CALL HIM ISHMAEL AND
CALL HIM A SURVIVOR
Ishmael Beah has more in common
with the main character of Herman Melville’s classic Moby Dick than simply his name. He is a survivor. And he has
encountered pure evil.
On August
27th attendance records for the Glenbard Parent Series were broken
when almost 1,300 people attended Beah’s presentation at Glenbard West High
School to hear him speak on his experiences as a thirteen year old forced to
serve in the military during the bloody civil war in Sierra Leone. His
experiences became the basis of his celebrated book A Long Way Gone: Memoirs of a Boy Soldier.
For almost
three years Beah was forced to serve in his government’s army. He and boys like
him were manipulated with drugs and violence to fight. He was forced to commit
unspeakable acts or risk certain death.
Luckily,
Beah was rescued by UNICEF and taken to a rehabilitation center where he got the
help he needed to be de-programed from the violent behavior he’d come to know.
He made his way to the United States and through his extraordinary
circumstances was adopted and eventually graduated from Oberlin College.
Beah has
been named a special UNICEF Ambassador and spoken before the United Nations and
the Council on Foreign Relations. As a writer and frequent speaker, Beah’s
wants the Western world to understand the “humanity behind the war.”
Beah often
uses humor to soften the darkness of his subject matter. He quipped that while
in college he could often sit for ten to twelve hours reading without moving.

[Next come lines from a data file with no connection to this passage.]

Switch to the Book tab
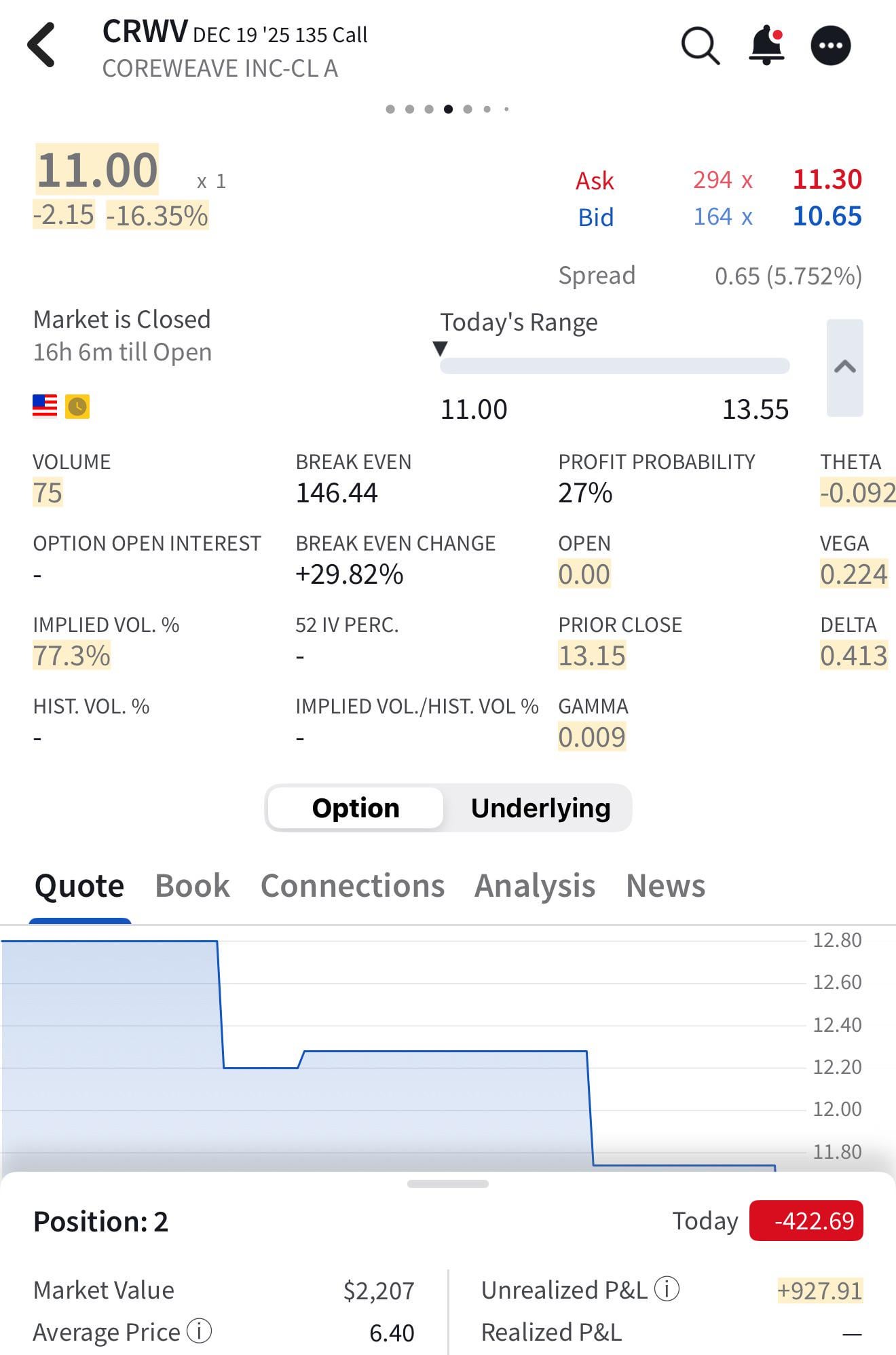The width and height of the screenshot is (896, 1355). coord(192,885)
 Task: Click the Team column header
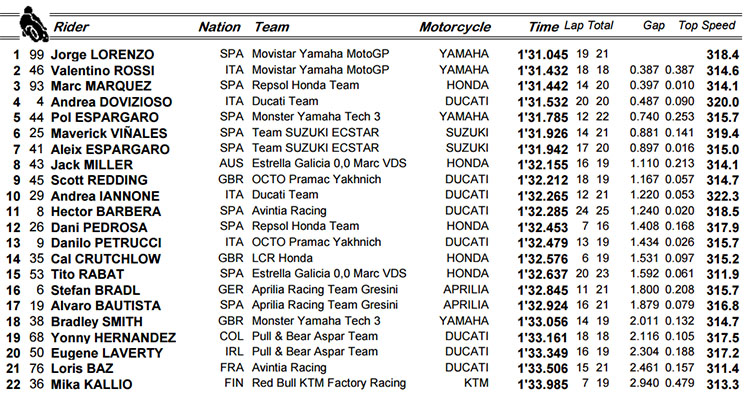coord(271,27)
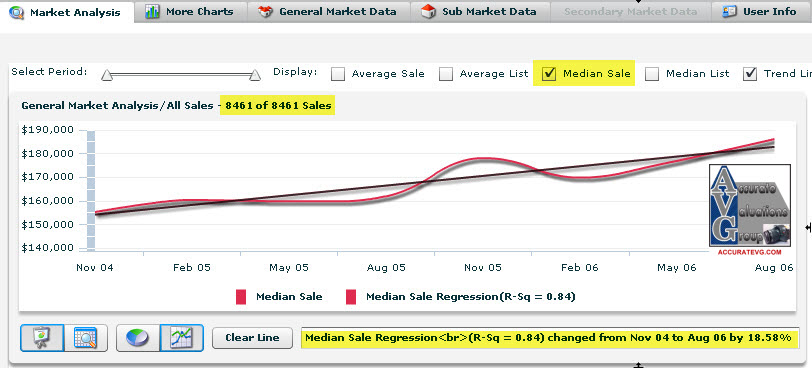
Task: Toggle the Trend Line checkbox
Action: coord(750,74)
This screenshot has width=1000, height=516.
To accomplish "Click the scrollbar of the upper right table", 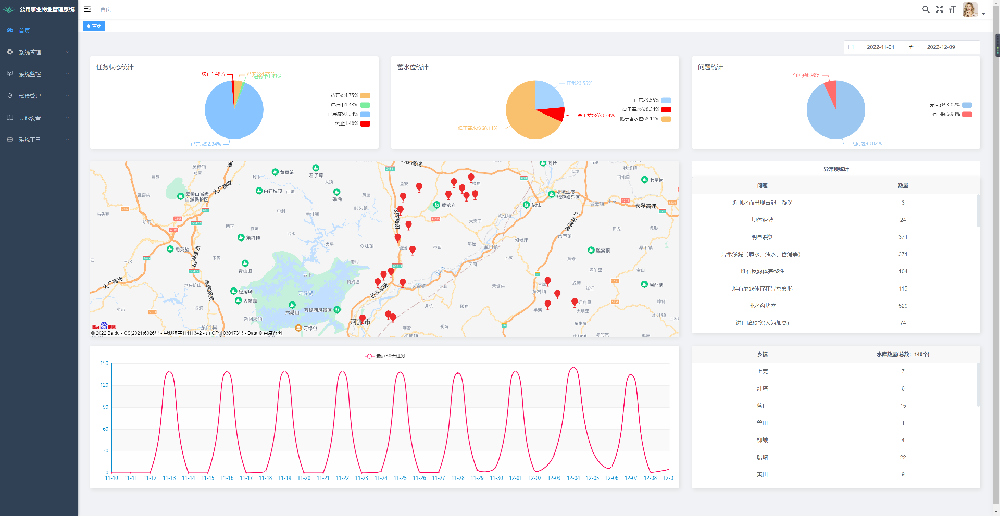I will [979, 210].

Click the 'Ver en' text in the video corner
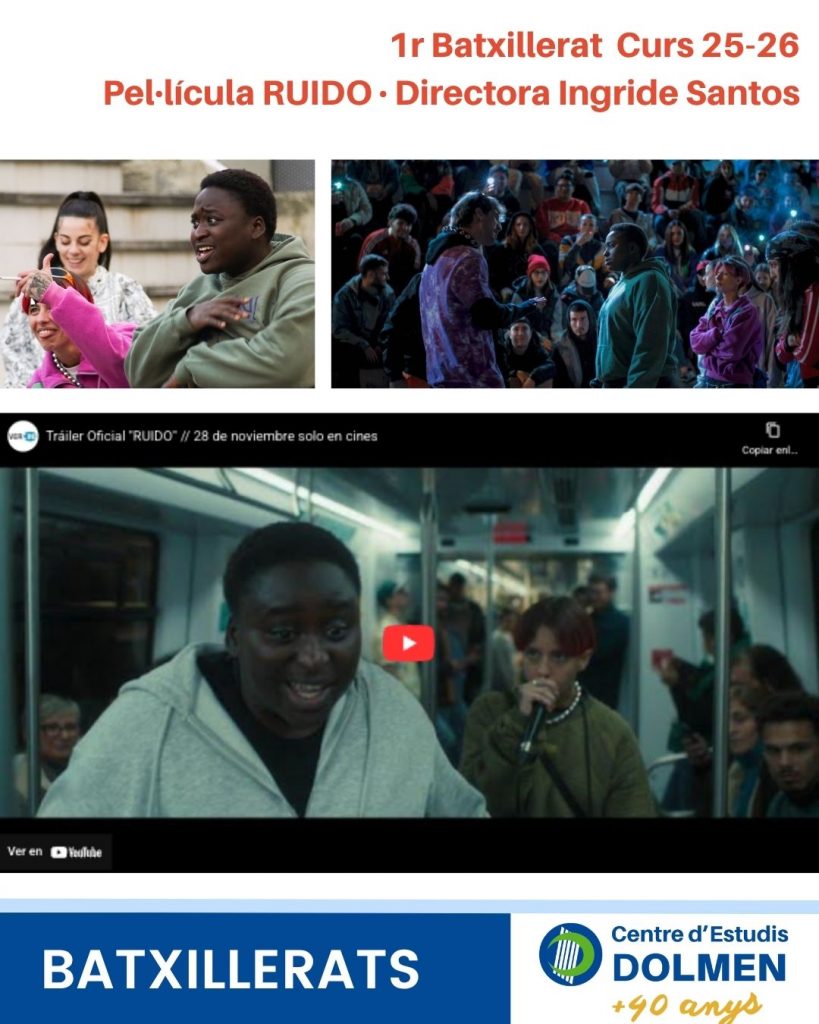24,852
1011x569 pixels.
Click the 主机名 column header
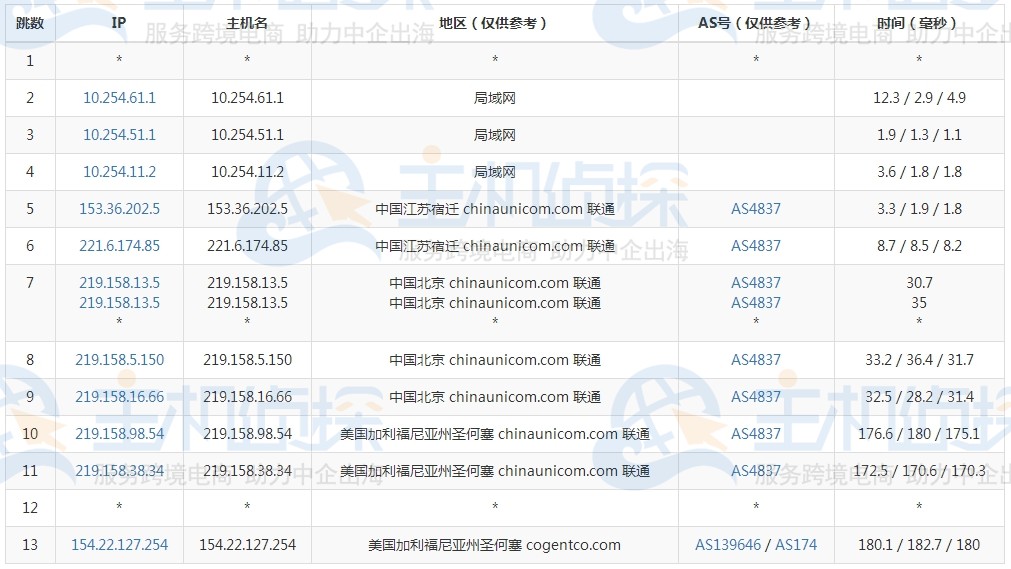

This is a skill he learned after having to silently crouch in the brush for
that many hours waiting to ambush.
Primarily, Beah
wants young people to understand that even under the worst conditions
imaginable, “there is strength in the human spirit.” He also wants them to know that it is wrong
to glamorize violence the way Hollywood does.
In reality,
those who experience violence get caught up in it and then perpetuate it
resulting in a vicious cycle that is hard to break. “Once violence starts,
there is a consequence to it. It starts with words and is psychological.”
Beah returns
often to Sierra Leone and is committed to helping break the cycle.